Be careful and sure to do this after you have cut and packed all vegetables (previous tip) to avoid contaminating the vegetables with blood and raw meat (a food poisoning risk). Use clean utensils and cutting boards. Wash hands very well before preparing raw meats and freeze immediately after cutting.

  • Trim fat away and cut meats into recipe size pieces (for example, casserole cubes and stir fry strips) before freezing. Add marinades before freezing if desired. Pre-cutting speeds up meal prep on other days and cuts down on washing up.
  • Freeze cut meats in a single layer rather than in thick blocks. Meats will defrost evenly and faster.

5. Cook more than you need ready for another meal.

It takes less time and effort to cook a recipe for six people than it does to cook the same recipe for two people on three different days. Double or triple up recipes with the plan to freeze down or use on another day. Think you’ll be bored with the same meal?

  • Batch (bulk) cook often to ensure you build up a good variety of meals in the freezer.
  • Batch cook foundation meals that are easily transformed into something different. Start with a basic bolognaise sauce. Pluck a foundation mince sauce from the freezer. Add chilli and black beans to make a Mexican sauce. Add more Mediterranean herbs for a pasta or moussaka sauce. Slip sauce into capsicum and zucchini halves. Top with cheese and bake. Add leftover cooked vegetables and bake into a pie covered with mashed cauliflower and potato. Extend the sauce with canned or cooked lentils and legumes or make it exclusively vegetarian.
  • Slowly pan fry a big batch of onion rings until golden and soft. Refrigerate in an airtight container ready to use as a flavour booster in sandwiches, dips and soups.

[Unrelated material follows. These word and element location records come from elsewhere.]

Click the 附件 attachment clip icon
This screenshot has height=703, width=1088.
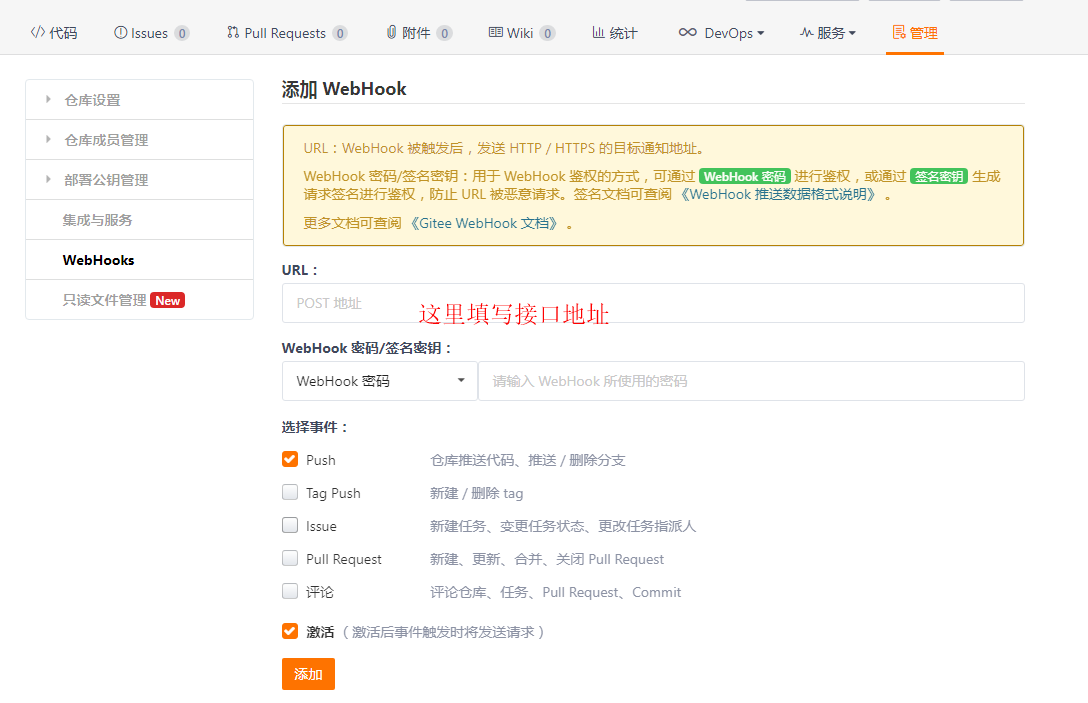[x=390, y=32]
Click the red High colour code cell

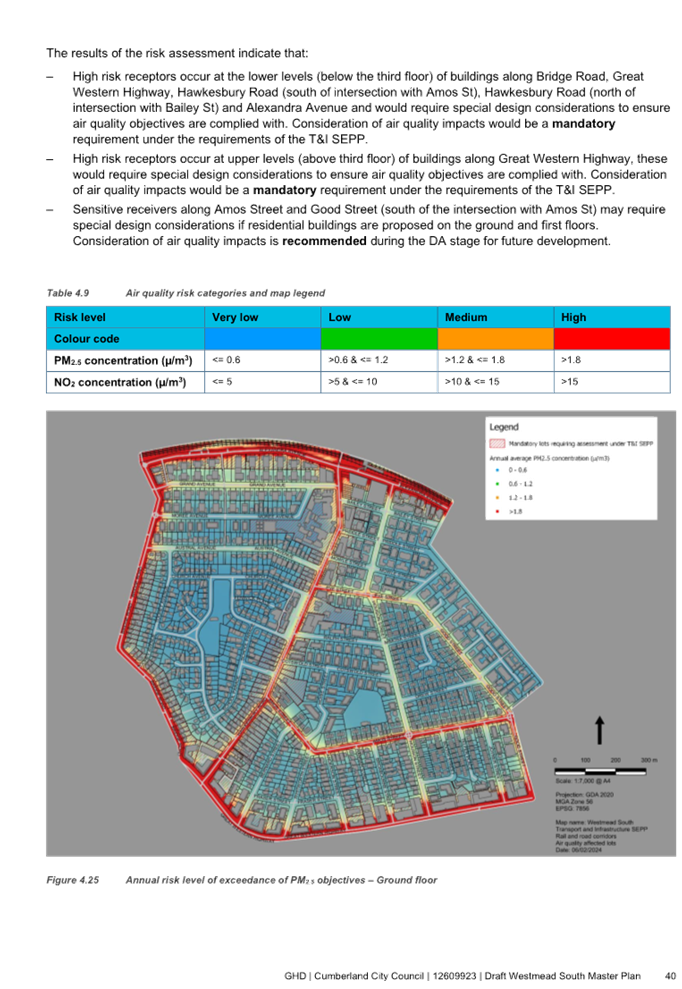tap(612, 339)
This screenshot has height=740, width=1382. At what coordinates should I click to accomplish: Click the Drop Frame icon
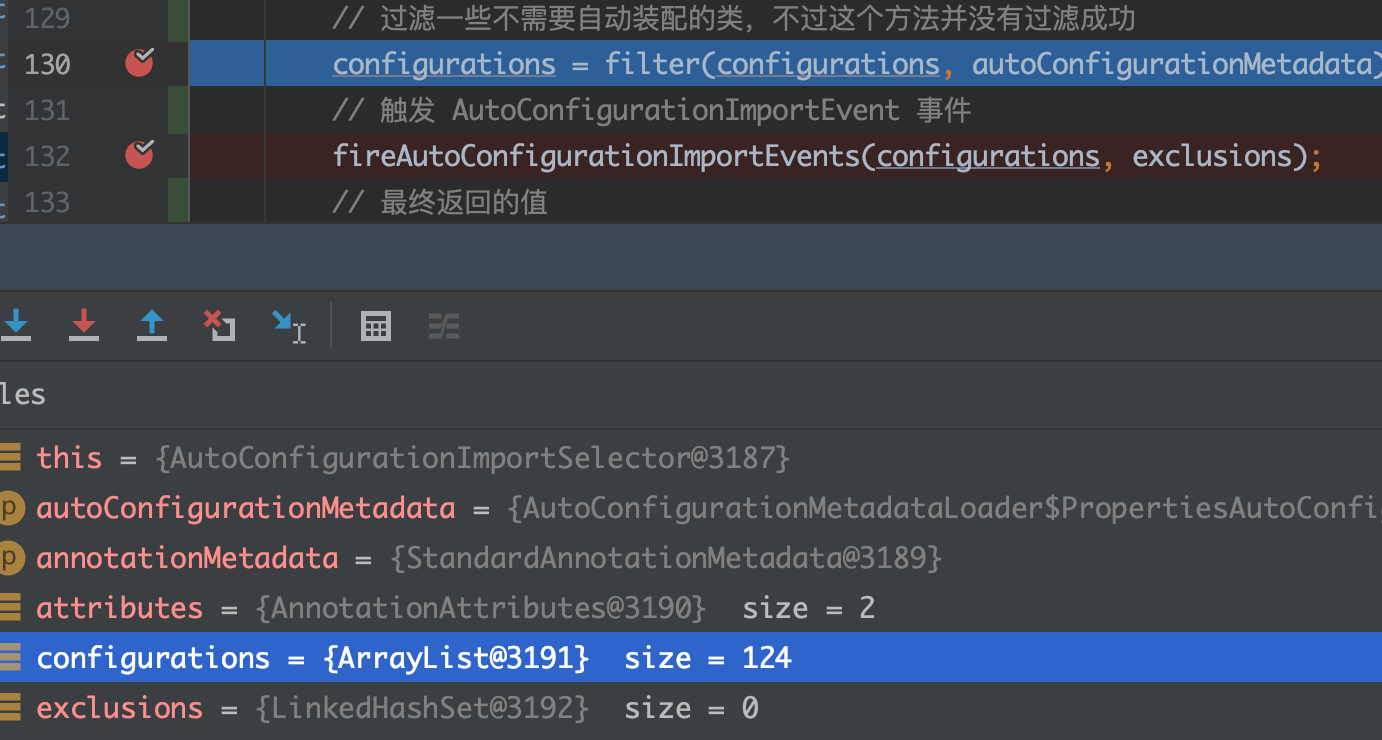click(219, 325)
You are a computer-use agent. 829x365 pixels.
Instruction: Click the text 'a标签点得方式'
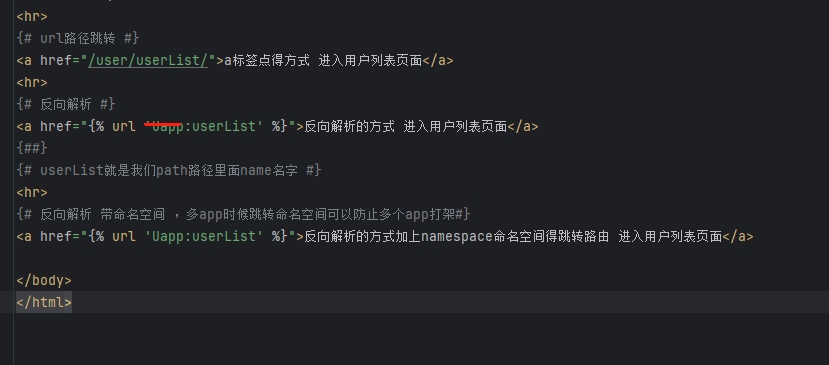coord(267,60)
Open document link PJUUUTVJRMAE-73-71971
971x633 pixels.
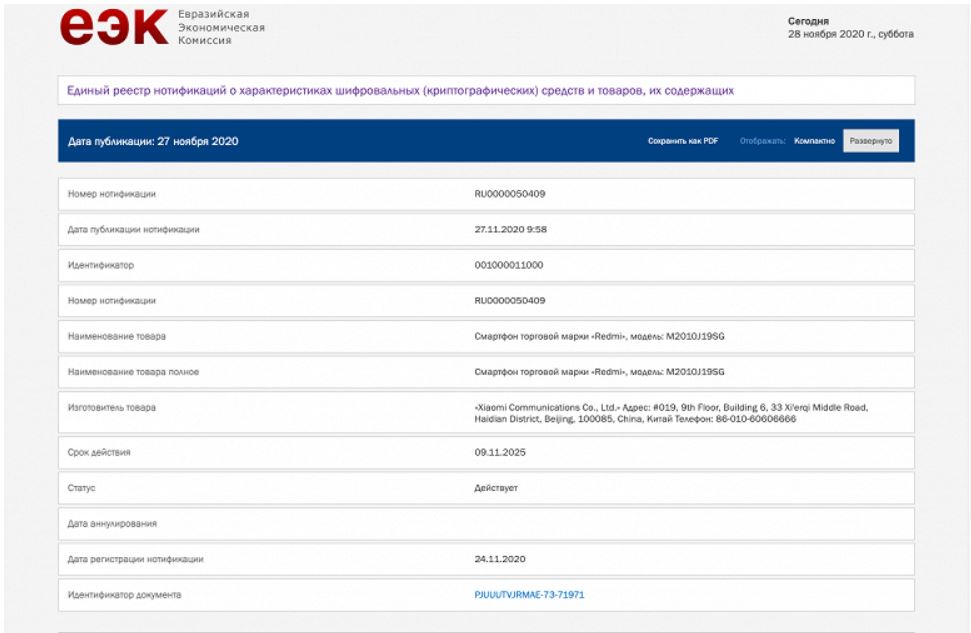click(529, 595)
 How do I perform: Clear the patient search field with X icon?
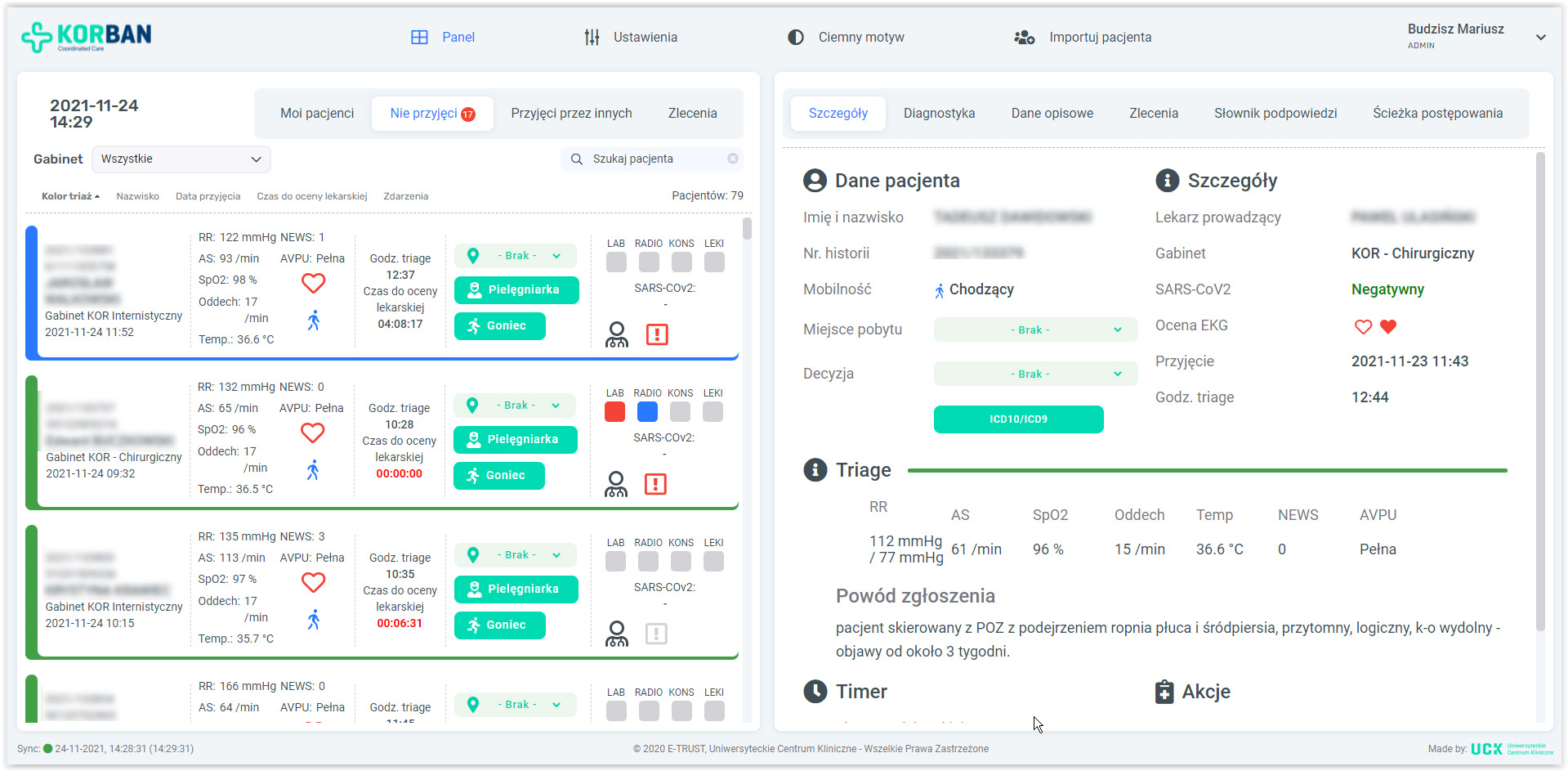pos(733,159)
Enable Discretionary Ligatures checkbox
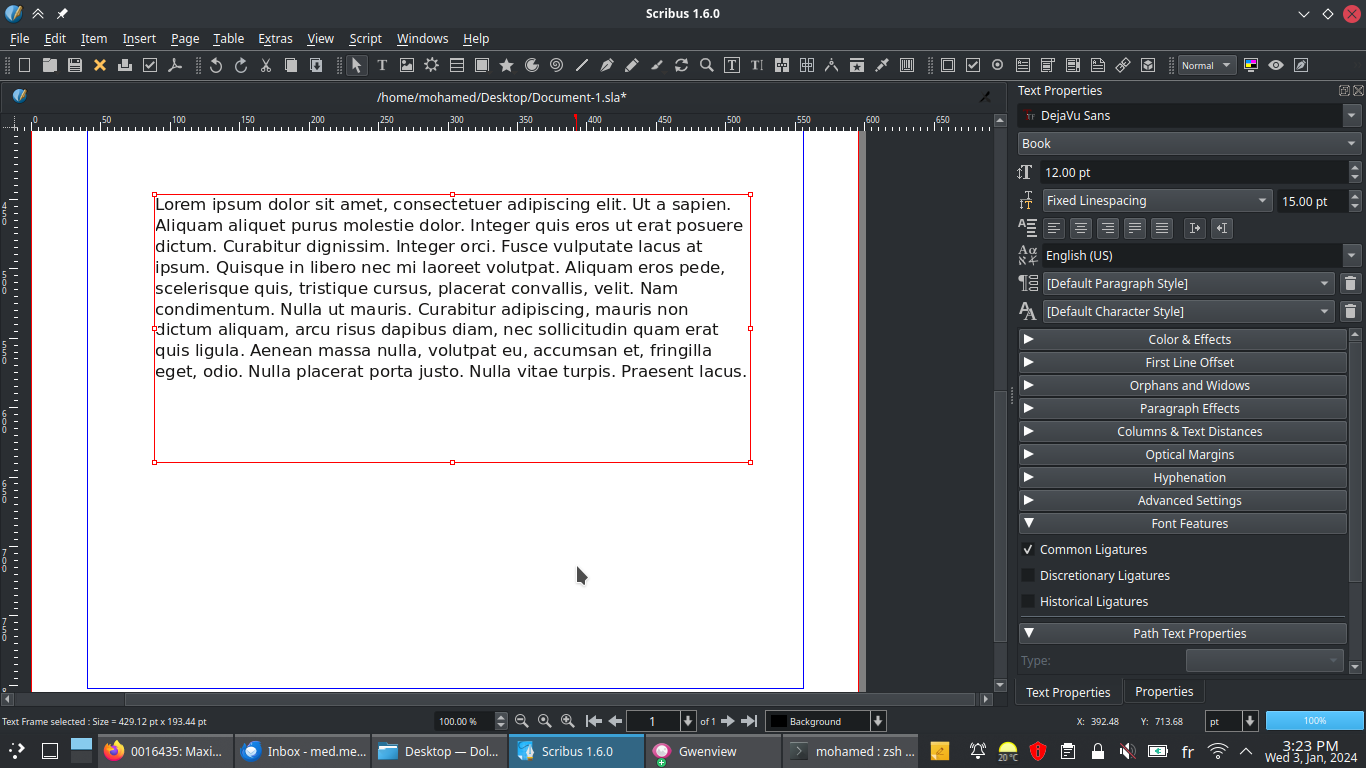 1027,576
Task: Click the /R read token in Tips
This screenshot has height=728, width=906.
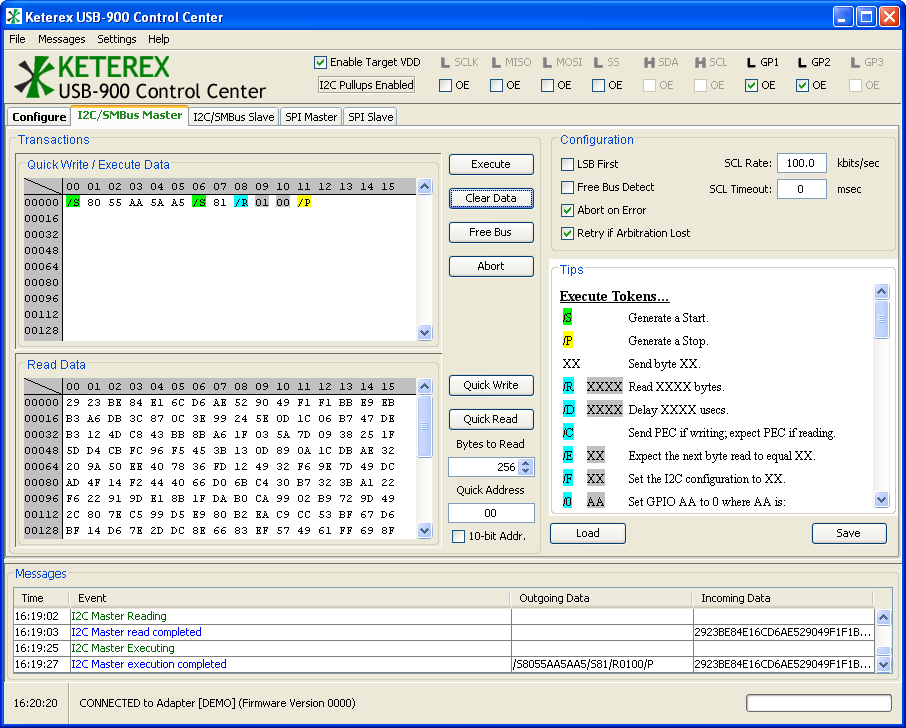Action: 567,387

6. Avoid onion tears by using pure onion powder.

Raw or semi-cooked onion in rissoles and fast cooking meals is a taste disappointment. Onion powder adds a homely flavour to recipes and marinades without the need to shed tears or pre-cook the onion. A real time saver. One teaspoon equals about ⅓ of a medium onion. Although, you lose volume and bulk when you eliminate whole fresh onion, you add a new level of flavour with the powder.

  • Onion powder is great in dressings and dips where you don’t want onion chunks and in low setting slow cooker meals which tend to leave onion semi-cooked.
  • Try a light sprinkle of onion powder over vegetables before roasting.
  • Pure garlic powder is as versatile as onion powder. Pure garlic and onion powders are salt-free. You may already use chili powder (dried chilli) and paprika (dried capsicum) already but fewer people use onion and garlic powders. I am not sure why there is reluctance to use these powerful flavour enhancers.

7. Use the oven to its maximum potential.

With the oven on, you may as well roast up two trays of vegetables as one. Small oven? No problem. After you’ve cooked the main meal and before you settle down to eat, pop extra trays of vegetables into the oven to bake.

  • Roast vegetables are delicious in salad.
  • Roasted vegetables make a rich delicious soup. Try roasted pumpkin and capsicum soup.
  • Roast vegetables reheat well to be eaten traditionally or as an ingredient in stir-fries and curries, and as pizza topping.
  • Squash roasted pumpkin is great on freshly made sandwiches.

8. Freeze leftover tomato passata, tomato concentrates and paste in ice cube trays.

If you are short on ice cube trays, once frozen, release the cubes and immediately return them to the freezer. Concentrated tomato is both flavoursome and an excellent source of vitamin A and lycopene. The nutrients are preserved with freezing.

  • Frozen cubes make it easy and efficient to add flavour when cooking.
  • Freeze chopped fresh herbs with water into herb-cubes for the same convenient flavour boost.